That's how Robert Fisk starts his article when he feels poignant, and he always is.
Just a couple of days ago, a friend of mine was explaining to me how a couple of school bus drivers in Casablanca took a civic initiative to makeover a busy rotary space close to the school they serve, into a green charming space. It used to be an eye sore trash damp. The move somehow played a domino effect to some extend and a few neighbors near the rotary started cleaning the pavements outside their homes and doing something about keeping the neighborhood looking tidy. It's a beautiful story without a doubt. My question simply is how long would it last? Robert Fisk has an interesting take on this topic. I thought this was an outstanding statement and analysis by him in the Independent. What he pointed, I always took for granted but never pondered why it is the way it is. Although he usually mentions Arabs, Iranians and the Middle east and never Morocco, I assume he counts it in the mix. So to me, his views and analysis apply to Morocco as much as they apply to the Middle East.

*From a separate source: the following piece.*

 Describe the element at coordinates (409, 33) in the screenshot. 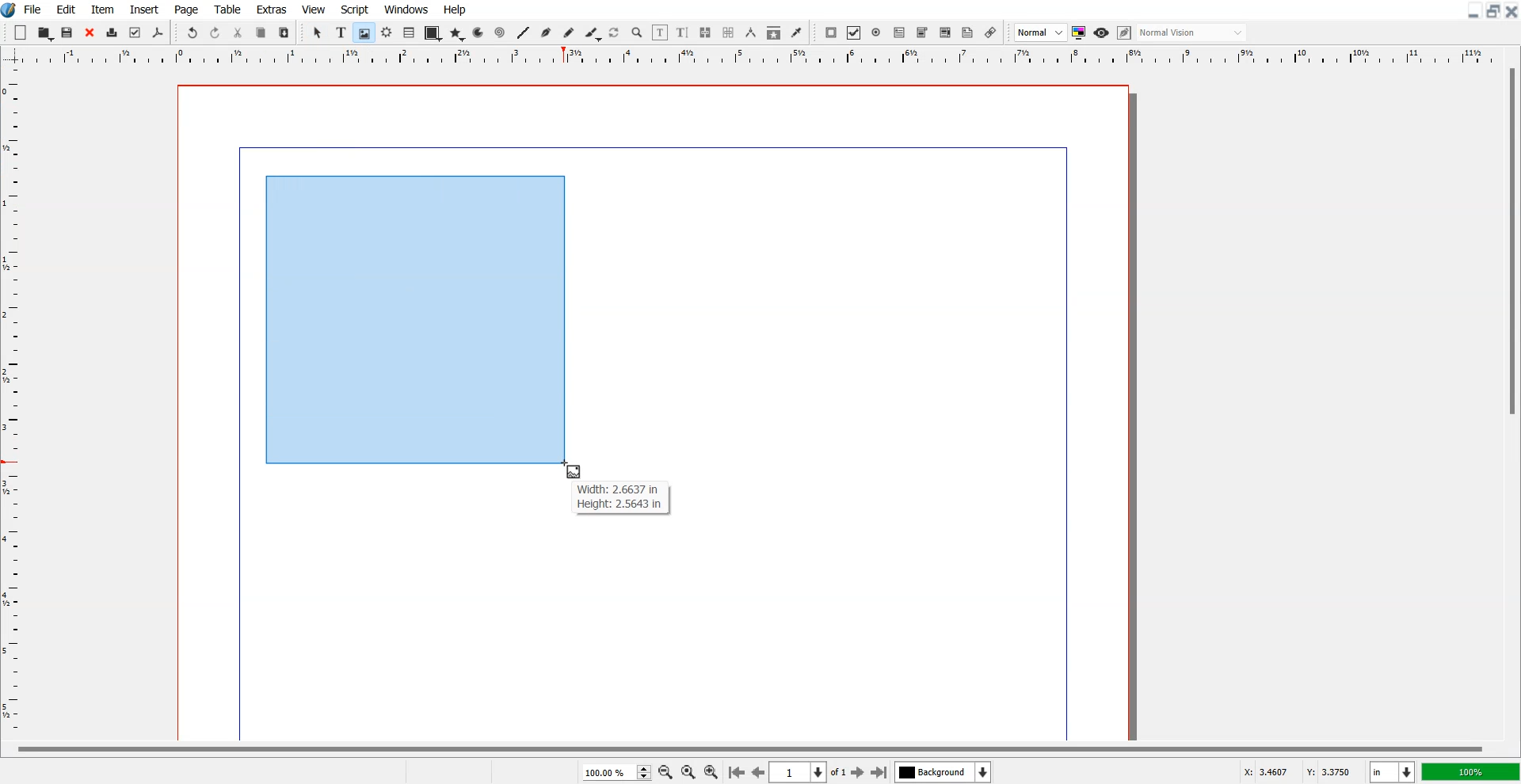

It's a pleasure to read Robert once again. The entire article is worth reading.
"[...] Arab homes are spotlessly clean but their streets are often repulsive, dirt and ordure spilling onto the pavements.
Even in beautiful Lebanon, where a kind of democracy does exist and whose people are among the most educated and cultured in the Middle East, you find a similar phenomenon. In the rough hill villages of the south, the same cleanliness exists in every home. But why are the streets and the hills so dirty?
I suspect that a real problem exists in the mind of Arabs; they do not feel that they own their countries. Constantly coaxed into effusions of enthusiasm for Arab or national 'unity', I think they do not feel that sense of belonging which Westerners feel. Unable, for the most part, to elect real representatives -- even in Lebanon, outside the tribal or sectarian context -- they feel 'ruled over'. The street, the country as a physical entity, belongs to someone else. And of course, the moment a movement comes along and -- even worse -- becomes popular, emergency laws are introduced to make these movements illegal or 'terrorist'. Thus it is always someone else's responsibility to look after the gardens and the hills and the streets.
And those who work within the state system -- who work directly for the state and its corrupt autarchies -- also feel that their existence depends on the same corruption upon which the state itself thrives. The people become part of the corruption."